Covenant Health responded to Pellissippi State’s offer, requesting 2,000 face shields that health care professionals can wear over their masks to help protect them from infectious diseases such as COVID-19.

Moving from 3D-printing only the headbands for the face shields to producing the entire face shields took collaboration between Covenant Health’s Emily Sinkule and Pellissippi State’s Andy Polnicki, director of the MegaLab on the college’s Strawberry Plains Campus. The two worked together to find a prototype Pellissippi State could produce with the supplies the college already had on hand or could find quickly, as “a lot of these items are difficult to get (due to the pandemic),” Polnicki said.

Pellissippi State got creative, repurposing transparencies for overhead projectors as plastic for the face shields.

“We found about 500 usable transparencies,” Polnicki said. “We ordered more as well.”

Pellissippi State also needed to produce face shields that Covenant Health could easily store and pull out of inventory as needed. That meant coming up with kits that could be stacked on shelves and assembled by health care professionals on site.

Polnicki and PSCC student Matt Nidiffer, a former Knox County Schools educator who is now studying electrical engineering technology, worked in the MegaLab, printing about 50 headbands each day.

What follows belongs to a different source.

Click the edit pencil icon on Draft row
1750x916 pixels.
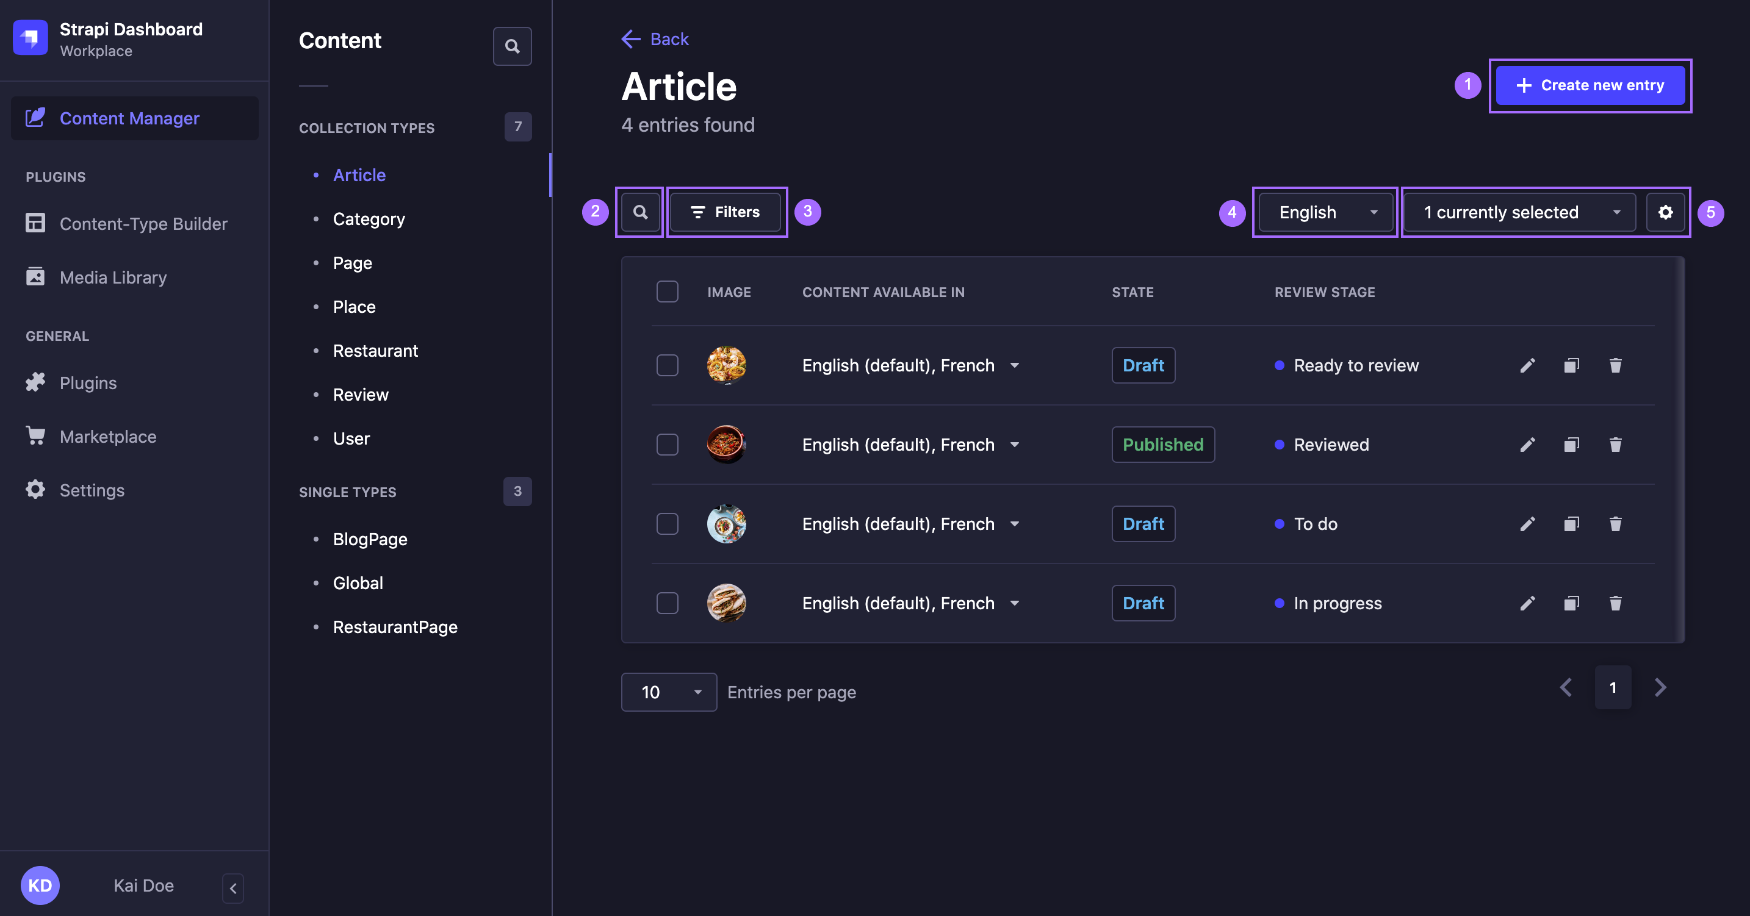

Staff from Pellissippi State’s Business and Community Services chipped in by helping clean the headbands before packaging them with the other raw materials.

Pellissippi State finished printing and packaging the first 200 face shield kits for Covenant Health last week. Each kit includes one 3D-printed headband, two overhead transparencies, two elastics and a set of instructions for how to assemble the components into a face shield.

Even masked and gloved, the shields can be assembled and donned by health care professionals in less than a minute, Polnicki demonstrated, wearing a mask and gloves himself. Two plastic shields and two elastics were included in each kit so that those opening the kits have a backup should one of components become contaminated.

Pellissippi State now will turn its attention to creating similar packets for the college’s nursing students to use in labs this summer and fall, but then will resume fulfilling Covenant Health’s order of 2,000 face shields, as health care facilities prepare for whatever the coronavirus pandemic may bring this fall.

“This is still a large project, but we are not under the same deadlines (as when the pandemic started),” Polnicki said. “We have our 3D printers running at half capacity, which allows us to make about 250 headbands for face shields each week, but we could ramp up to full capacity if we need to.”

Lesli Bales-Sherrod does marketing and writing for Pellissippi State Community College.